The key theme is that DevOps is not tooling and we should not let the conversation be treated in such a simplistic fashion. In the words of the podcast guest JP Morgenthal "The industry has brought its definition [DevOps] to mean the technical specialisation and ability to build software modules instead of the underlying business services and organisational strategy DevOps set out to change".
We have seen this before with Java, Enterprise Application Integration (EIA) and perhaps most famously with Service Oriented Architecture (SOA), which became about Enterprise Service Bus (ESB) technologies from major vendors such as IBM and Oracle. As a result, the business lost interest in SOA and moved on.

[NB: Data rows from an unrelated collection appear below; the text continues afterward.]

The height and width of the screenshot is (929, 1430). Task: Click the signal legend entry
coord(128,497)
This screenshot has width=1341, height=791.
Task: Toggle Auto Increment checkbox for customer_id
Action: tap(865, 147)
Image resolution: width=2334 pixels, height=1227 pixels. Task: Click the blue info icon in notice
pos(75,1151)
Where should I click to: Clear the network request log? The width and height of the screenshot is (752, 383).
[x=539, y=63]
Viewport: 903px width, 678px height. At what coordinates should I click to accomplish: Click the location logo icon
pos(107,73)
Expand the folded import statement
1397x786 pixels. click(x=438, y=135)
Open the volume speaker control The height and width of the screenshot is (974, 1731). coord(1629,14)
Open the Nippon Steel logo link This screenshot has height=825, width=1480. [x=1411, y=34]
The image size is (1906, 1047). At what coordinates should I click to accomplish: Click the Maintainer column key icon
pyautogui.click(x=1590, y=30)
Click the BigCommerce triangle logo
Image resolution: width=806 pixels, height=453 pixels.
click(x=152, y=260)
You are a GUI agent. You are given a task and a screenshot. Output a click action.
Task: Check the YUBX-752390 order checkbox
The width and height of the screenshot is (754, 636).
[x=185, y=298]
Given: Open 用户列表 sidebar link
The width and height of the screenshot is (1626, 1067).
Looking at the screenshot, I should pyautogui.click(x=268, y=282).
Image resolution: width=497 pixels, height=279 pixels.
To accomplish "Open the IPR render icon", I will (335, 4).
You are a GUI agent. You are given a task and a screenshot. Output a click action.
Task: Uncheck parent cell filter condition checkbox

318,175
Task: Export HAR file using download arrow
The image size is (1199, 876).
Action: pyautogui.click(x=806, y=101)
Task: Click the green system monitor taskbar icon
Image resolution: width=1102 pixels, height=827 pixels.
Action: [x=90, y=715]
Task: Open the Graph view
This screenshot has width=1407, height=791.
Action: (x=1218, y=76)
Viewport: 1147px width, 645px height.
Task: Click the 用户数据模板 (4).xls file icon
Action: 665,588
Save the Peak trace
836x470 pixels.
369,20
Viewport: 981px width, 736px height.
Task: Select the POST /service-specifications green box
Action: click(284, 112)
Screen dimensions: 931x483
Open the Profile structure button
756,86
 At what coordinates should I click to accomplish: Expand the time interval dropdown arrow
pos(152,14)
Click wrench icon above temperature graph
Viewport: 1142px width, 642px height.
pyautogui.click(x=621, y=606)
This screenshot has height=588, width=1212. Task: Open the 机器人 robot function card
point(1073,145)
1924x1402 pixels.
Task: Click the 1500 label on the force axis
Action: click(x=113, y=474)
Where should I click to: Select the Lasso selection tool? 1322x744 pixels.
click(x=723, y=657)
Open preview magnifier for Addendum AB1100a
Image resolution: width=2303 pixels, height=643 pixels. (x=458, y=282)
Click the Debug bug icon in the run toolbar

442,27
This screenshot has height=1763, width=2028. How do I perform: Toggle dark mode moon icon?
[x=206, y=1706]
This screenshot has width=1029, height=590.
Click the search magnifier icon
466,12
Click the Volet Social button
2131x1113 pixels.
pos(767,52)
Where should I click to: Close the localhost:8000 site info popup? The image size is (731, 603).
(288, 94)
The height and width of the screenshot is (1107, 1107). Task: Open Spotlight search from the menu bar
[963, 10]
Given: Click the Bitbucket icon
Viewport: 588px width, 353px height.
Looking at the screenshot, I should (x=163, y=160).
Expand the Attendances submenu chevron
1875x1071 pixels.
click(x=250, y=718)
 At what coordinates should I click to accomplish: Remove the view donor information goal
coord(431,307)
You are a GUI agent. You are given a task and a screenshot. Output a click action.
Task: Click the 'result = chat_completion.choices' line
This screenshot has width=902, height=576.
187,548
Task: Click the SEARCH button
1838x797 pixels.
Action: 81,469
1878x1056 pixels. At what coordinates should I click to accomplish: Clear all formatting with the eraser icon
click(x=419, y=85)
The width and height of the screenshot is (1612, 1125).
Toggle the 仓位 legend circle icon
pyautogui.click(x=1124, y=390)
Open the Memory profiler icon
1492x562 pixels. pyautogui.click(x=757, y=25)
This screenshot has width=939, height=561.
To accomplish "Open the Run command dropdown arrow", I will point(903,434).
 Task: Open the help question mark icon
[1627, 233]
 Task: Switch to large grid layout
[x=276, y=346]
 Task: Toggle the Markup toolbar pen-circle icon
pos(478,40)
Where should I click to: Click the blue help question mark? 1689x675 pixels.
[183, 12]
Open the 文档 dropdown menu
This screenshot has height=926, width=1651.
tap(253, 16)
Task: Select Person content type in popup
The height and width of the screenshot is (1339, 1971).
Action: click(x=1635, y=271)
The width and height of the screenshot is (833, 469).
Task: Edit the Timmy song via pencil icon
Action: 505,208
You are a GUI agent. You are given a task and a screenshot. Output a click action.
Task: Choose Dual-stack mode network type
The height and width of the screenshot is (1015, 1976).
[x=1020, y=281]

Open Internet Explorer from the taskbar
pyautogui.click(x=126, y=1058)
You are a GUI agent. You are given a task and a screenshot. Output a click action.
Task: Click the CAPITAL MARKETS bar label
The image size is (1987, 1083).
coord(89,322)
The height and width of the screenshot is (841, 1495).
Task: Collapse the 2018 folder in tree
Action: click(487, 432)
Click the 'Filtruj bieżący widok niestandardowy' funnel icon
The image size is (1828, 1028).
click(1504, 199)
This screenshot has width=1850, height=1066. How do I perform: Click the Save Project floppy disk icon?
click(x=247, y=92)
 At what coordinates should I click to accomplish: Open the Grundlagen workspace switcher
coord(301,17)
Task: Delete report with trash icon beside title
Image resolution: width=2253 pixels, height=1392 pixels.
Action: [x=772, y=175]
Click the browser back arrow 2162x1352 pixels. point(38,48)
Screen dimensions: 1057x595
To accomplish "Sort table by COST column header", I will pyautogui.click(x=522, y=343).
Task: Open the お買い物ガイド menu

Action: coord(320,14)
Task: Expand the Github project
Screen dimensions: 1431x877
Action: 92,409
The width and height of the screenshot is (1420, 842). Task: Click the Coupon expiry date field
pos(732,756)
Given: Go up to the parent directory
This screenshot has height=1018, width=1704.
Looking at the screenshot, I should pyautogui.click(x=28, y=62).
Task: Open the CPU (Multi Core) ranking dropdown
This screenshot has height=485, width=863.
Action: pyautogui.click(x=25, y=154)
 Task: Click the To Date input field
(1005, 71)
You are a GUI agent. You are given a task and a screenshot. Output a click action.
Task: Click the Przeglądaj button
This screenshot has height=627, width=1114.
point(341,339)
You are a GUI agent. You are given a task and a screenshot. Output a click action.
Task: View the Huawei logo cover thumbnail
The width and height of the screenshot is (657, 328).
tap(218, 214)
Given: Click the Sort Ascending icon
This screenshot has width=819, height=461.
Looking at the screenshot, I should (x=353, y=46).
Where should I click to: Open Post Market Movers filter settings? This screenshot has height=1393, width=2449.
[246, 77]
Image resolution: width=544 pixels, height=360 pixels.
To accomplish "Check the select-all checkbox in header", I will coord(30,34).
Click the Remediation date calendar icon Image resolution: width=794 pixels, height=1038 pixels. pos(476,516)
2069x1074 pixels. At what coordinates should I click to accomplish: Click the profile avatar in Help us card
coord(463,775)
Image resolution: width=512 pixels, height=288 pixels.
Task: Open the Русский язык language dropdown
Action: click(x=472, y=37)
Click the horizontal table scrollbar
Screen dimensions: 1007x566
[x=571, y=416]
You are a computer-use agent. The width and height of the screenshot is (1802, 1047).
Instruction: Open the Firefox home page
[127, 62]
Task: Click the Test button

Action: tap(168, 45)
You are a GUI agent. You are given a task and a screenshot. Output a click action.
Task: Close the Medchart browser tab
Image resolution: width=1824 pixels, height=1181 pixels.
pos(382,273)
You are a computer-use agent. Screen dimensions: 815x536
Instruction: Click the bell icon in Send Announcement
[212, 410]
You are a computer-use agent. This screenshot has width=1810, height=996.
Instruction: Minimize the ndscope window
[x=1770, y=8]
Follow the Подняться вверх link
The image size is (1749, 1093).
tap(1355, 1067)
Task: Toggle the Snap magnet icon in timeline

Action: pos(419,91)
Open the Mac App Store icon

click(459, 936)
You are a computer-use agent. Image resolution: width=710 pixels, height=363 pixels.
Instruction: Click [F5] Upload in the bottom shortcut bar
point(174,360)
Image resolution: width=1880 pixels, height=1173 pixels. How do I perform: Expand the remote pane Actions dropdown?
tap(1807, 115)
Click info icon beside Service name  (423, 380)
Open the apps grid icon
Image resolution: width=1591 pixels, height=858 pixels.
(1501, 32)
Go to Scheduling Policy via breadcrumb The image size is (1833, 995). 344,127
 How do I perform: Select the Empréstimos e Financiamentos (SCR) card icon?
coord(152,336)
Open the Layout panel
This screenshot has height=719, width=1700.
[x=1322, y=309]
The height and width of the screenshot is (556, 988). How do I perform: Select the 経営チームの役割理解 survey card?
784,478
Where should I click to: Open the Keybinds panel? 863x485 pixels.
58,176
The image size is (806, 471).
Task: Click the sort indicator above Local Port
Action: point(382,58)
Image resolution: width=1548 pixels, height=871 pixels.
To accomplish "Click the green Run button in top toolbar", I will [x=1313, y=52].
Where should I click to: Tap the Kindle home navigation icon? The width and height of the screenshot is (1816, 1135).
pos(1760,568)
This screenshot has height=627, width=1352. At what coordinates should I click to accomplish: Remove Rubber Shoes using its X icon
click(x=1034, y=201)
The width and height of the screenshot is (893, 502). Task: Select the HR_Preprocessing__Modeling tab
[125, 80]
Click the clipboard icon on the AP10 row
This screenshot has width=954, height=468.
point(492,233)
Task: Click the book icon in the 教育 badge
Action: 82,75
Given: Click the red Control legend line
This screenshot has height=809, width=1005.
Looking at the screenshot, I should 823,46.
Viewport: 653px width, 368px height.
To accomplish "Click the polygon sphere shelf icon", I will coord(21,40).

DevOps is not about Chef, Ansible, JIRA - rather you need to understand configuration management, automated testing principles, delivery and release processes.
JP goes on to relate Service Management back to DevOps and talks about his concept of Service, Integration and Management (SIAM) and the extension of this into running Business Services where more than one vendor may be involved in being accountable for the outcome.
We agree completely with these views and this is why we are bringing DevOps to organisations through simulations that win hearts and minds inside the business. It helps to create "aha!" moments, and rallies support across all teams to use DevOps for agility, transparency, and bringing innovation to the business.
Our approach is to combine learning and sharing of experiences and expectations in a simulation environment, along with formation of a vision plan for how to continue along your DevOps journey, building upon what has already been achieved.
The alternative is devolving into a series of skirmishes about which tools to use, the business losing interest in DevOps and then continuing with Shadow IT, which delivers business value (good), but in a fragmented, ungoverned, and possibly inefficient manner (bad).